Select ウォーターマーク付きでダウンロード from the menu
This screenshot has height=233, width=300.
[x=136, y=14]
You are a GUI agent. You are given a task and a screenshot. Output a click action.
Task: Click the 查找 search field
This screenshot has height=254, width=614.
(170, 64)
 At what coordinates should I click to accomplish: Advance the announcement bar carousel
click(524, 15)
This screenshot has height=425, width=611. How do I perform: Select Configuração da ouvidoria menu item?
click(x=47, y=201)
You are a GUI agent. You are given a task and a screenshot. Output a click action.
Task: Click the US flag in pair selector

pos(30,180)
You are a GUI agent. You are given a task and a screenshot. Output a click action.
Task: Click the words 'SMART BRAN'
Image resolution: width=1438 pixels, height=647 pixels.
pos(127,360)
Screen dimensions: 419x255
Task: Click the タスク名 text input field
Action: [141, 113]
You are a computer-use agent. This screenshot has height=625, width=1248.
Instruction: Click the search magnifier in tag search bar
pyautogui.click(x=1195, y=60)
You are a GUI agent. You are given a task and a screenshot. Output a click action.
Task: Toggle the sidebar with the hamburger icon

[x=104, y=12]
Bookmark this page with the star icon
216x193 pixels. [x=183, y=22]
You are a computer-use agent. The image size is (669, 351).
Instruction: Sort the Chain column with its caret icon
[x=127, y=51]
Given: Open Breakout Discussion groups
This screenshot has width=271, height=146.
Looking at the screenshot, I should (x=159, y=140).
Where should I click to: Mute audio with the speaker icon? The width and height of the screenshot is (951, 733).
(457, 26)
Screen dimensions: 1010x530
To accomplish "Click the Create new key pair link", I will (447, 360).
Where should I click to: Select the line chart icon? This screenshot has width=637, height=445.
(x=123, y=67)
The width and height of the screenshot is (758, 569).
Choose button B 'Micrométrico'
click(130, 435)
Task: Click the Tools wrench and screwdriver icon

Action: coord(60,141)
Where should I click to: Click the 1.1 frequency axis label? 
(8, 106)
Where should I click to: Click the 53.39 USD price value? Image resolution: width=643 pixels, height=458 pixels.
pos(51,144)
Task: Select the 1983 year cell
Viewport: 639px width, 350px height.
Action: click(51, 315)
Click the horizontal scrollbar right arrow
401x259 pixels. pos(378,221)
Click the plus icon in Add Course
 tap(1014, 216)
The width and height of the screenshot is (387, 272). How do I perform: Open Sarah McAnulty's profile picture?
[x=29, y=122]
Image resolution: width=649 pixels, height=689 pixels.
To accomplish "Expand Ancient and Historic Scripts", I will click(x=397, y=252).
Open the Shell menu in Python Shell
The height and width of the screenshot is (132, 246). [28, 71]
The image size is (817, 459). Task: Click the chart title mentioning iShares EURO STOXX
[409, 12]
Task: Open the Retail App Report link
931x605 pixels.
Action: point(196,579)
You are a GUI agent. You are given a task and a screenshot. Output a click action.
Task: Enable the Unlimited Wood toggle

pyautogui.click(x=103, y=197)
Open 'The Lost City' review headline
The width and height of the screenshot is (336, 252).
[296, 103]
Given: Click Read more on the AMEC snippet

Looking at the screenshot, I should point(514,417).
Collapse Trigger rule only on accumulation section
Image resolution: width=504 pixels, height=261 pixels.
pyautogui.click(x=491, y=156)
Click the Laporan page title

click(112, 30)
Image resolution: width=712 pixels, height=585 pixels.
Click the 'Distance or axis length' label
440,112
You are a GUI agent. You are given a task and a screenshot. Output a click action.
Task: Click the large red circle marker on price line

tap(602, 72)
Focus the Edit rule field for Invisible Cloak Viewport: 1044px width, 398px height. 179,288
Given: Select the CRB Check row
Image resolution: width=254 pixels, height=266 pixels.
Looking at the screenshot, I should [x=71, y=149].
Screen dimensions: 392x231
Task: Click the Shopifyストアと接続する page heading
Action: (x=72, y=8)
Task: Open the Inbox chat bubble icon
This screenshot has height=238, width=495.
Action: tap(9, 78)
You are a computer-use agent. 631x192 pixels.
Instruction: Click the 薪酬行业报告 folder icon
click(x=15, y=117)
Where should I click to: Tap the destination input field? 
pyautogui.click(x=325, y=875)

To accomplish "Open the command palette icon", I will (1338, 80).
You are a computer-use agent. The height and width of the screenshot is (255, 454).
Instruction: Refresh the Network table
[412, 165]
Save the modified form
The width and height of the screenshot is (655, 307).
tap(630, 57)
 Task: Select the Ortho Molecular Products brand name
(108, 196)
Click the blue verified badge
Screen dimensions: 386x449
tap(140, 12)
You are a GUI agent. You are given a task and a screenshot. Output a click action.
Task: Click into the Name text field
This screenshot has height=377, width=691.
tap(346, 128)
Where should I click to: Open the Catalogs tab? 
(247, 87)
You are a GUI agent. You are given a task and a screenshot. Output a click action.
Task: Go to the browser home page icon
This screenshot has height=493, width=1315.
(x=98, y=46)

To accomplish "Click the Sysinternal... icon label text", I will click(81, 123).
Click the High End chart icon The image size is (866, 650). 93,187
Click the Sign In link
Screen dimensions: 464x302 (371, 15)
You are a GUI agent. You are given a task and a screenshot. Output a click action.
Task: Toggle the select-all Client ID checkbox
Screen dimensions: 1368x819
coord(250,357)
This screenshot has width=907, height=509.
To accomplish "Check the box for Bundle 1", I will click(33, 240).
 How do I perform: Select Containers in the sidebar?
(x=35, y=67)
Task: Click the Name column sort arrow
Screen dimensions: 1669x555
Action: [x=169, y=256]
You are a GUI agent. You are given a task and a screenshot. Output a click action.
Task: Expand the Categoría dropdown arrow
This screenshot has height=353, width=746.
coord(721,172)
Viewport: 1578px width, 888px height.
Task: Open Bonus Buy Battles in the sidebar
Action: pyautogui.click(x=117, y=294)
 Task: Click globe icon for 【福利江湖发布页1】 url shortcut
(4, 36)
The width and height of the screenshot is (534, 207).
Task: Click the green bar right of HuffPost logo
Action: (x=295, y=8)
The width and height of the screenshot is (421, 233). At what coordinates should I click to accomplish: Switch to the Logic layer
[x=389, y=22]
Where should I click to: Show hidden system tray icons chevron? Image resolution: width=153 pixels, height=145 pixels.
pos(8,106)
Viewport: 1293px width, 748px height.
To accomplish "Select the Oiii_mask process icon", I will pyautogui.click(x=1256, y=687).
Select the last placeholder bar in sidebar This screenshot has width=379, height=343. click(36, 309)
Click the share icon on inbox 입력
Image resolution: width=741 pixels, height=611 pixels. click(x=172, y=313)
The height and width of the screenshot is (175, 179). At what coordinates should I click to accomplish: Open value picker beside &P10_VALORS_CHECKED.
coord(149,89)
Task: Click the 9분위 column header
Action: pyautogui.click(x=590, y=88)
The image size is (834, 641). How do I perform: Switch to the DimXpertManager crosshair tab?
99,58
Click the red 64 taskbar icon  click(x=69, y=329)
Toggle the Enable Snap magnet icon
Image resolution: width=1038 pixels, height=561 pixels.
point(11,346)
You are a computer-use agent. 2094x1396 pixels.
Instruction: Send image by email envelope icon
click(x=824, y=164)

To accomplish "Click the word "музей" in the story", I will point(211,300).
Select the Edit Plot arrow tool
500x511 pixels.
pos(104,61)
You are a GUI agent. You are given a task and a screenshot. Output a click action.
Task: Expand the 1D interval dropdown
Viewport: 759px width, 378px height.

++++++

GOAL OF THE EXERCISE = Return a faithful copy of all the records above.

OUTPUT FOR THIS TASK =
Select ウォーターマーク付きでダウンロード from the menu
This screenshot has height=233, width=300.
[x=136, y=14]
You are a GUI agent. You are given a task and a screenshot. Output a click action.
Task: Click the 查找 search field
This screenshot has height=254, width=614.
(170, 64)
 At what coordinates should I click to accomplish: Advance the announcement bar carousel
click(524, 15)
This screenshot has height=425, width=611. How do I perform: Select Configuração da ouvidoria menu item?
click(x=47, y=201)
You are a GUI agent. You are given a task and a screenshot. Output a click action.
Task: Click the US flag in pair selector

pos(30,180)
You are a GUI agent. You are given a task and a screenshot. Output a click action.
Task: Click the words 'SMART BRAN'
Image resolution: width=1438 pixels, height=647 pixels.
pos(127,360)
Screen dimensions: 419x255
Task: Click the タスク名 text input field
Action: [141, 113]
You are a computer-use agent. This screenshot has height=625, width=1248.
Instruction: Click the search magnifier in tag search bar
pyautogui.click(x=1195, y=60)
You are a GUI agent. You are given a task and a screenshot. Output a click action.
Task: Toggle the sidebar with the hamburger icon

[x=104, y=12]
Bookmark this page with the star icon
216x193 pixels. [x=183, y=22]
You are a computer-use agent. The image size is (669, 351).
Instruction: Sort the Chain column with its caret icon
[x=127, y=51]
Given: Open Breakout Discussion groups
This screenshot has width=271, height=146.
Looking at the screenshot, I should (x=159, y=140).
Where should I click to: Mute audio with the speaker icon? The width and height of the screenshot is (951, 733).
(457, 26)
Screen dimensions: 1010x530
To accomplish "Click the Create new key pair link", I will (447, 360).
Where should I click to: Select the line chart icon? This screenshot has width=637, height=445.
(x=123, y=67)
The width and height of the screenshot is (758, 569).
Choose button B 'Micrométrico'
click(130, 435)
Task: Click the Tools wrench and screwdriver icon

Action: coord(60,141)
Where should I click to: Click the 1.1 frequency axis label? 
(8, 106)
Where should I click to: Click the 53.39 USD price value? Image resolution: width=643 pixels, height=458 pixels.
pos(51,144)
Task: Select the 1983 year cell
Viewport: 639px width, 350px height.
Action: click(51, 315)
Click the horizontal scrollbar right arrow
401x259 pixels. pos(378,221)
Click the plus icon in Add Course
 tap(1014, 216)
The width and height of the screenshot is (387, 272). How do I perform: Open Sarah McAnulty's profile picture?
[x=29, y=122]
Image resolution: width=649 pixels, height=689 pixels.
To accomplish "Expand Ancient and Historic Scripts", I will click(x=397, y=252).
Open the Shell menu in Python Shell
The height and width of the screenshot is (132, 246). [28, 71]
The image size is (817, 459). Task: Click the chart title mentioning iShares EURO STOXX
[409, 12]
Task: Open the Retail App Report link
931x605 pixels.
Action: point(196,579)
You are a GUI agent. You are given a task and a screenshot. Output a click action.
Task: Enable the Unlimited Wood toggle

pyautogui.click(x=103, y=197)
Open 'The Lost City' review headline
The width and height of the screenshot is (336, 252).
[296, 103]
Given: Click Read more on the AMEC snippet

Looking at the screenshot, I should point(514,417).
Collapse Trigger rule only on accumulation section
Image resolution: width=504 pixels, height=261 pixels.
pyautogui.click(x=491, y=156)
Click the Laporan page title

click(112, 30)
Image resolution: width=712 pixels, height=585 pixels.
Click the 'Distance or axis length' label
440,112
You are a GUI agent. You are given a task and a screenshot. Output a click action.
Task: Click the large red circle marker on price line

tap(602, 72)
Focus the Edit rule field for Invisible Cloak Viewport: 1044px width, 398px height. 179,288
Given: Select the CRB Check row
Image resolution: width=254 pixels, height=266 pixels.
Looking at the screenshot, I should [x=71, y=149].
Screen dimensions: 392x231
Task: Click the Shopifyストアと接続する page heading
Action: (x=72, y=8)
Task: Open the Inbox chat bubble icon
This screenshot has height=238, width=495.
Action: tap(9, 78)
You are a computer-use agent. 631x192 pixels.
Instruction: Click the 薪酬行业报告 folder icon
click(x=15, y=117)
Where should I click to: Tap the destination input field? 
pyautogui.click(x=325, y=875)

To accomplish "Open the command palette icon", I will (1338, 80).
You are a computer-use agent. The height and width of the screenshot is (255, 454).
Instruction: Refresh the Network table
[412, 165]
Save the modified form
The width and height of the screenshot is (655, 307).
tap(630, 57)
 Task: Select the Ortho Molecular Products brand name
(108, 196)
Click the blue verified badge
Screen dimensions: 386x449
tap(140, 12)
You are a GUI agent. You are given a task and a screenshot. Output a click action.
Task: Click into the Name text field
This screenshot has height=377, width=691.
tap(346, 128)
Where should I click to: Open the Catalogs tab? 
(247, 87)
You are a GUI agent. You are given a task and a screenshot. Output a click action.
Task: Go to the browser home page icon
This screenshot has height=493, width=1315.
(x=98, y=46)

To accomplish "Click the Sysinternal... icon label text", I will click(81, 123).
Click the High End chart icon The image size is (866, 650). 93,187
Click the Sign In link
Screen dimensions: 464x302 (371, 15)
You are a GUI agent. You are given a task and a screenshot. Output a click action.
Task: Toggle the select-all Client ID checkbox
Screen dimensions: 1368x819
coord(250,357)
This screenshot has width=907, height=509.
To accomplish "Check the box for Bundle 1", I will click(33, 240).
 How do I perform: Select Containers in the sidebar?
(x=35, y=67)
Task: Click the Name column sort arrow
Screen dimensions: 1669x555
Action: [x=169, y=256]
You are a GUI agent. You are given a task and a screenshot. Output a click action.
Task: Expand the Categoría dropdown arrow
This screenshot has height=353, width=746.
coord(721,172)
Viewport: 1578px width, 888px height.
Task: Open Bonus Buy Battles in the sidebar
Action: pyautogui.click(x=117, y=294)
 Task: Click globe icon for 【福利江湖发布页1】 url shortcut
(4, 36)
The width and height of the screenshot is (534, 207).
Task: Click the green bar right of HuffPost logo
Action: (x=295, y=8)
The width and height of the screenshot is (421, 233). At what coordinates should I click to accomplish: Switch to the Logic layer
[x=389, y=22]
Where should I click to: Show hidden system tray icons chevron? Image resolution: width=153 pixels, height=145 pixels.
pos(8,106)
Viewport: 1293px width, 748px height.
To accomplish "Select the Oiii_mask process icon", I will pyautogui.click(x=1256, y=687).
Select the last placeholder bar in sidebar This screenshot has width=379, height=343. click(36, 309)
Click the share icon on inbox 입력
Image resolution: width=741 pixels, height=611 pixels. click(x=172, y=313)
The height and width of the screenshot is (175, 179). At what coordinates should I click to accomplish: Open value picker beside &P10_VALORS_CHECKED.
coord(149,89)
Task: Click the 9분위 column header
Action: pyautogui.click(x=590, y=88)
The image size is (834, 641). How do I perform: Switch to the DimXpertManager crosshair tab?
99,58
Click the red 64 taskbar icon  click(x=69, y=329)
Toggle the Enable Snap magnet icon
Image resolution: width=1038 pixels, height=561 pixels.
point(11,346)
You are a computer-use agent. 2094x1396 pixels.
Instruction: Send image by email envelope icon
click(x=824, y=164)

To accomplish "Click the word "музей" in the story", I will point(211,300).
Select the Edit Plot arrow tool
500x511 pixels.
pos(104,61)
You are a GUI agent. You are given a task and a screenshot. Output a click action.
Task: Expand the 1D interval dropdown
Viewport: 759px width, 378px height.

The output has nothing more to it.